I felt a charge of pleasure; assuming he didn’t mean Daphne Markham-and I surely didn’t think he did-or one of the two older women who had tended the dining room with me, women my mother’s age if not a little older, I was the only waitress he could have been remembering.
“Those were good days,” I said.
“Better than this afternoon, anyway,” Hal said. He finished his second drumstick, wrapped up the bones in the napkin, and closed the basket. “Best I should save this for later. Franny might be hungry too. Who knows? Maybe my dad will surprise us all and actually eat something.”
“There’s enough there for an army. But if you need anything else, you know where the key to the kitchen is.”
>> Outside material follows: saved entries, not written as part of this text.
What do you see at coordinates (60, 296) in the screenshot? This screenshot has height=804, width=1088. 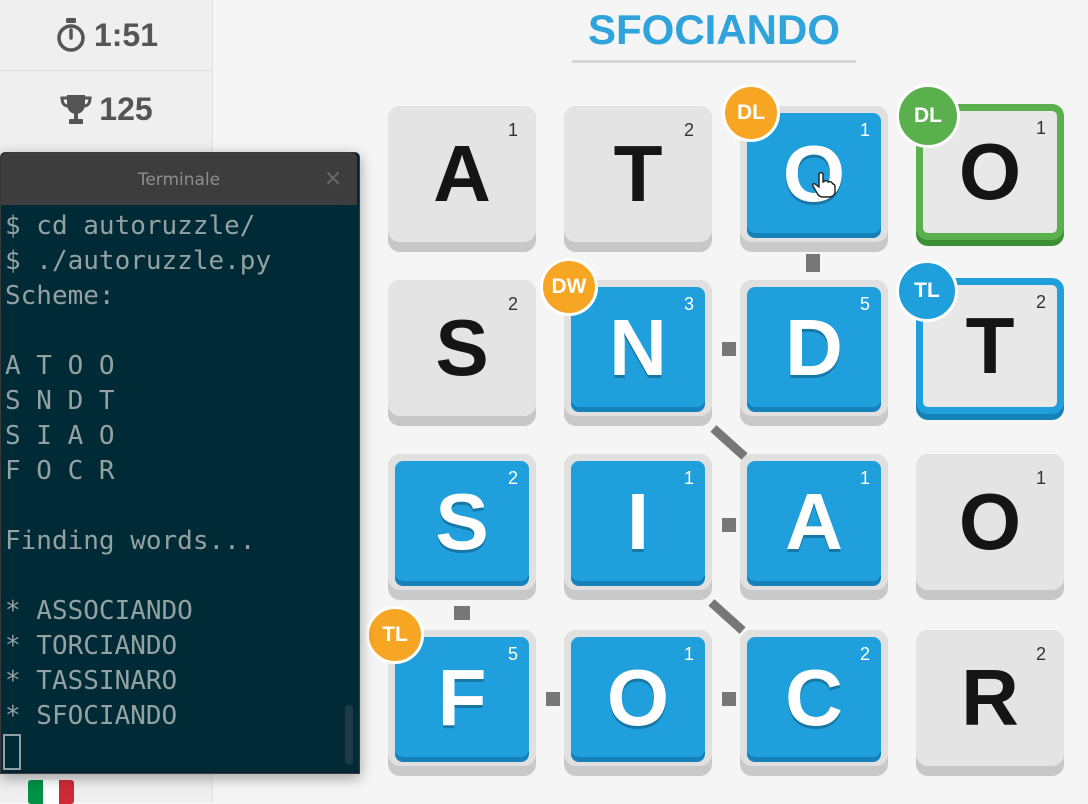 I see `terminal-line: Scheme:` at bounding box center [60, 296].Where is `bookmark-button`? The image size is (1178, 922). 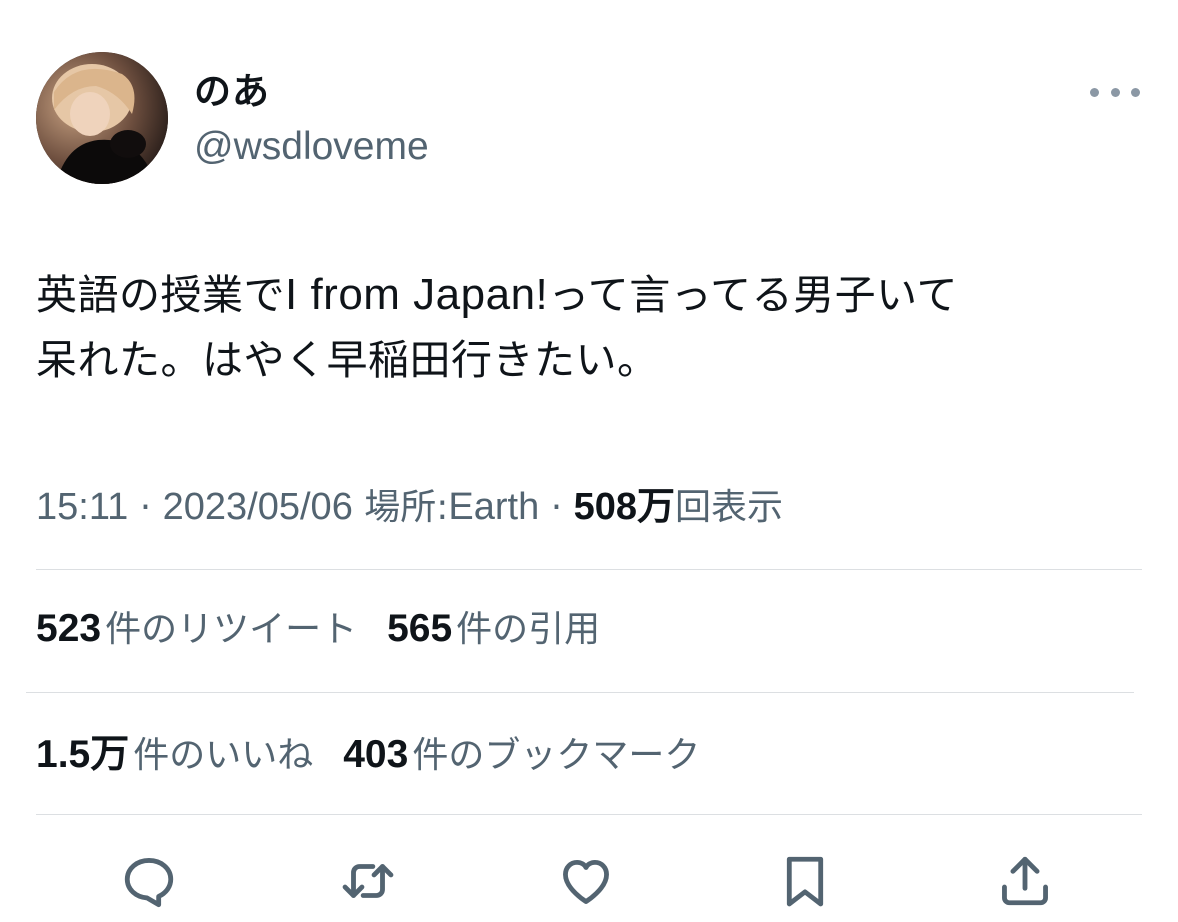
bookmark-button is located at coordinates (805, 881).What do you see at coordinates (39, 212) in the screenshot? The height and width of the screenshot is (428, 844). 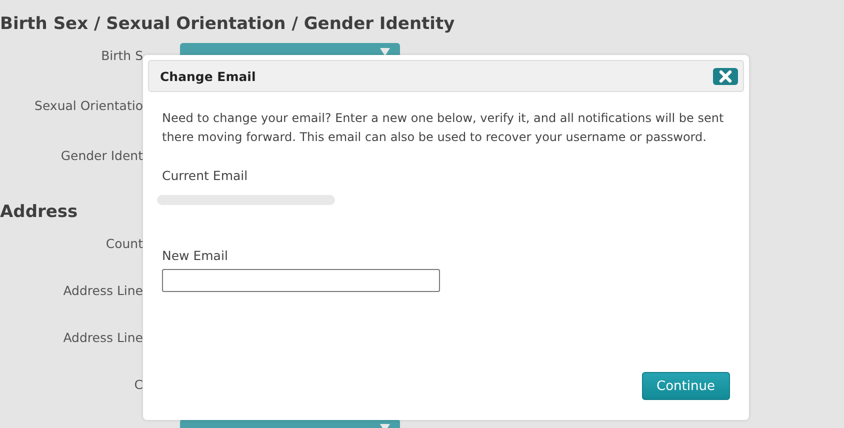 I see `section-heading: Address` at bounding box center [39, 212].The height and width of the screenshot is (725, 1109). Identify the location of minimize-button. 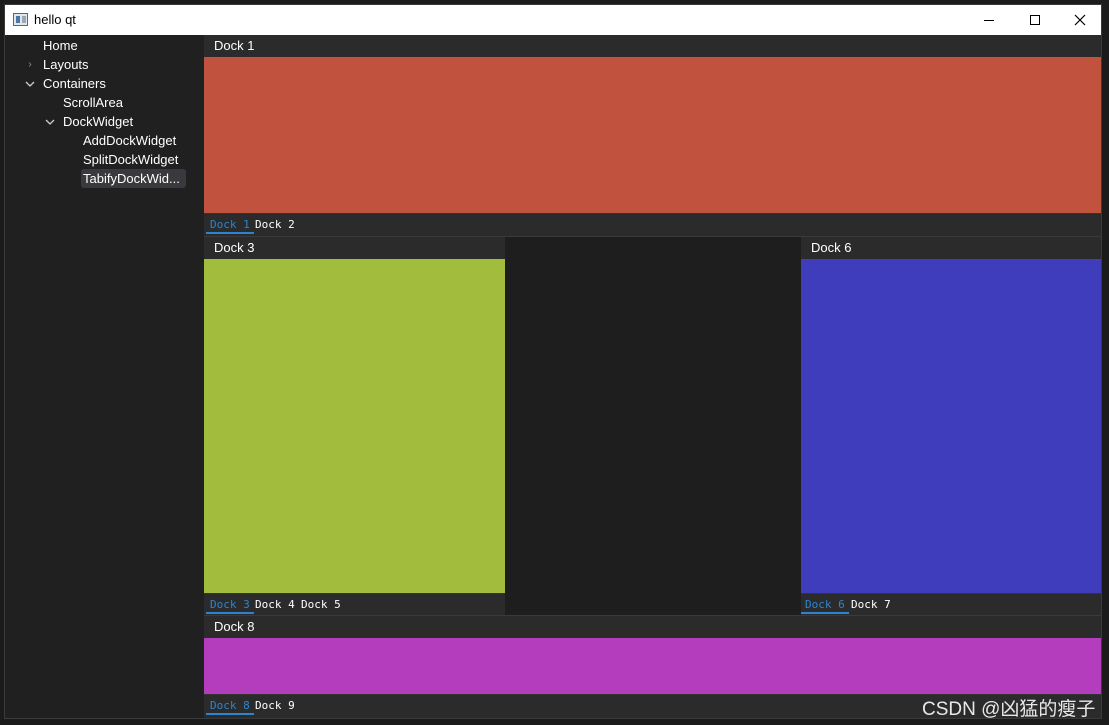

“Back door, one step to the right, reach up, on the nail.” He nodded. “Piece of cake.” He raised his gaze past me then, casting his eyes over the lake, and gave a little nod to tell me to look where he was looking. I turned and saw, out on the dock a hundred yards distant, two figures sitting on the edge, their feet dangling over the water. It took me a moment for my eyes to discern what my brain had already guessed: Jordan and, sitting beside him in her gray sweatshirt, Kate.
“Those two getting along?”
“I think they’ve always liked each other.” I was surprised how guarded I sounded. “They’ve known each other for years.”
For a moment we said nothing. The silence of the lake and the late hour seemed to encircle us.
“The truth is,” Hal said, “I think my father just wanted to give it to somebody it already belonged to.” He looked at his hands a moment. “It’s the best kind of present. I’m only telling you in case you were, you know, wondering.”
“We all adore Jordan. Everybody’s happy for him. Joe too.”
Hal stood and lifted the basket from the floor. “Well, I guess I should look in on the patient. Scares me when he’s this quiet.” He moved around his chair, then stopped, suddenly gone into deeper thought.
“He loves this place, Lucy. That’s what it’s really all about. When my mother died, I know it saved him, somehow. He told me that once. The summer after she died, he came up here, and that’s what got him through it. I’ll never forget it. ‘It has the pure beauty of having been forgotten.’ That’s what he said about this place. He said it again this morning.”
My eyes were suddenly swimming again. I didn’t want Hal to see, so I stepped back from the railing, away from the light.
“Luce?”
“I’m all right,” I said. My voice caught a little, and I breathed to settle it, letting the air in my lungs push the tears away. But I knew I was only buying a moment, if that. In another minute I would be crying for real, the kind of tears you’ve kept inside so long you don’t know what they mean anymore, whether they’re happy or sad or both, only that they have to come out; as long as they’re coming, they own you, body and soul, these tears, and I didn’t want this to happen in front of Hal, or Joe, or anybody. I wanted to cry in a dark room somewhere, nobody around for miles to hear me, and cry until I was all cried out.
“It’s late,” I managed. “I should go. Good night, Hal.”
Twenty steps from porch to path, a hundred more down the shore toward the lodge, through the tangled shadows of the trees, the veil of laughter and cigar smoke. The pure beauty of having been forgotten, I thought, and that was the end for me.